**Source text**
'''

Deerhunter Why Hasn't Everything Already Disappeared?

(4AD, 2019)

Grade: A+

Bradford Cox will hate me for saying this — he's been clear in interviews and in the press release for this album that he thinks “nostalgia is poison” (and he's mostly correct) — but the band that Deerhunter reminds me of the most at the moment is The Beatles. Not just in sound but in scope. The post-Rubber Soul Beatles made music that felt of its time and timeless, a phantasmagoria of pop from other, weirder dimensions where circuses and acid tripping were the dominant entertainment.

Like The Beatles, Deerhunter have moved completely away from rock with Why Hasn't Everything Already Disappeared?, and the result is fucking thrilling. And mournful too — often in these albums Cox, Pundt, and co. have lived in the strange space between being young and old, where you can grieve for dead friends and still buy a house. (The exception to this is their raving, evil masterpiece Monomania, which I've written about extensively on this site.) As with Fading Frontier, Cox has centered himself, but still seethes a bit inside: “Your cage is what you make / If you decorate it." The internal violence of being disabled is in all of his lyrics. This album is so alive, so vital and weird, and so sad.

'''

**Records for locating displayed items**
'''

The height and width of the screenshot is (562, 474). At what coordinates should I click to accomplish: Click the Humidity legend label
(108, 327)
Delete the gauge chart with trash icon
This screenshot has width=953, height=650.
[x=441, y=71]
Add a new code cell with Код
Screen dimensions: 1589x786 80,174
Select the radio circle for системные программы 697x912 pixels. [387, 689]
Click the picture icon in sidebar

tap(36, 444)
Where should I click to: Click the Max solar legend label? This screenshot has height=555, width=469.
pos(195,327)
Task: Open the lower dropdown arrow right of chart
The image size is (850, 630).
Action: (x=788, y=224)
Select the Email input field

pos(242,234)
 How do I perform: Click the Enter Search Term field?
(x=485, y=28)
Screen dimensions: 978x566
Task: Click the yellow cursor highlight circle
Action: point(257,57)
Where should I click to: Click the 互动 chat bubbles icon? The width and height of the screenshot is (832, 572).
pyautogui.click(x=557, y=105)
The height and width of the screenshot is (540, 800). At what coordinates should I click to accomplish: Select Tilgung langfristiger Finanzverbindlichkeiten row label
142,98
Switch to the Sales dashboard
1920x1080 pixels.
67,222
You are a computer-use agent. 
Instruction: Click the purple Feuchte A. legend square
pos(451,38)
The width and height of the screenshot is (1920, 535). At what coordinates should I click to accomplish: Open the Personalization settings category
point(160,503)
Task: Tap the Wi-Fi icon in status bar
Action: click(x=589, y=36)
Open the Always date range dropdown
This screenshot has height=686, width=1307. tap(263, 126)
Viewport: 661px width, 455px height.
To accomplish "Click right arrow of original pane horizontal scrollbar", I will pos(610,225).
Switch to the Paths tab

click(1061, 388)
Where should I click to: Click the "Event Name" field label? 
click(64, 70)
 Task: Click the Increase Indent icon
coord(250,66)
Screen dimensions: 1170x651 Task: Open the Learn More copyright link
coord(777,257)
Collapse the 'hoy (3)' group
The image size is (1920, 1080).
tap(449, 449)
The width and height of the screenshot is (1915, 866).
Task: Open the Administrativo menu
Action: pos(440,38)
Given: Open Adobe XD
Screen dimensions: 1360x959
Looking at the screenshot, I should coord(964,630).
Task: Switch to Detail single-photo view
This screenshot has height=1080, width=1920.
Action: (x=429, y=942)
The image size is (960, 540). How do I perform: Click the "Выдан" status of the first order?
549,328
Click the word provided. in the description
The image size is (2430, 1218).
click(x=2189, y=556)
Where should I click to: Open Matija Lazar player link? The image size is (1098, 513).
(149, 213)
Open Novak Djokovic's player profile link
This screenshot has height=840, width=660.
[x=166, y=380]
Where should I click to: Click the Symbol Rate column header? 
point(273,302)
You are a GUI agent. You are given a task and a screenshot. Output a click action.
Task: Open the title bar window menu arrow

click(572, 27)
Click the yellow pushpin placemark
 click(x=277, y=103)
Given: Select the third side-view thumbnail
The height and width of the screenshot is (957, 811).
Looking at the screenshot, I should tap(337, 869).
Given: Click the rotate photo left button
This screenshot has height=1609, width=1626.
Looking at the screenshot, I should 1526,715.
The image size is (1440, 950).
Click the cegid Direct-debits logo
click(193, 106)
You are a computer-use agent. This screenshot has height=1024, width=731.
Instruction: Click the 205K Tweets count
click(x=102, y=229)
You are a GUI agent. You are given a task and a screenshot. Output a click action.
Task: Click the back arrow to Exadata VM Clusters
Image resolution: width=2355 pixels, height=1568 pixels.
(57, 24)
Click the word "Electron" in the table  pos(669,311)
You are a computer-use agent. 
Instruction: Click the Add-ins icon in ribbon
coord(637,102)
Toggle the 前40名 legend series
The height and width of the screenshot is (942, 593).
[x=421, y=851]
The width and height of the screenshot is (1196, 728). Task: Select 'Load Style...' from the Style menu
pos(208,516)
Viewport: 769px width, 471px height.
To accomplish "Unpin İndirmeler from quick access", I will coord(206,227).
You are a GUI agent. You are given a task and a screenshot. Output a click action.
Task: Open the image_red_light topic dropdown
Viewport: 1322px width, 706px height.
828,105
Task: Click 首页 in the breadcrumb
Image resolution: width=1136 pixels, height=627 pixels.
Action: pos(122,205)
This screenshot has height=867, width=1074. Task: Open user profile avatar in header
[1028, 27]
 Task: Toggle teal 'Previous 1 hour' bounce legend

'''

**Exercise set**
- a) Using the album review, say whether each statement agrees with it: (i) The album is graded A+. (ii) The band Deerhunter most recalls for the reviewer is The Rolling Stones. (iii) Cox has said that nostalgia is poison. Answer yes or no for each and quote the deciding words.
- b) Print the album review from "(4AD, 2019)" to "the dominant entertainment.", word for word.

**Responses in order**
- a)
(i) Yes: "Grade: A+"
(ii) No: "the band that Deerhunter reminds me of the most at the moment is The Beatles"
(iii) Yes: "he thinks “nostalgia is poison”"

- b)
(4AD, 2019)

Grade: A+

Bradford Cox will hate me for saying this — he's been clear in interviews and in the press release for this album that he thinks “nostalgia is poison” (and he's mostly correct) — but the band that Deerhunter reminds me of the most at the moment is The Beatles. Not just in sound but in scope. The post-Rubber Soul Beatles made music that felt of its time and timeless, a phantasmagoria of pop from other, weirder dimensions where circuses and acid tripping were the dominant entertainment.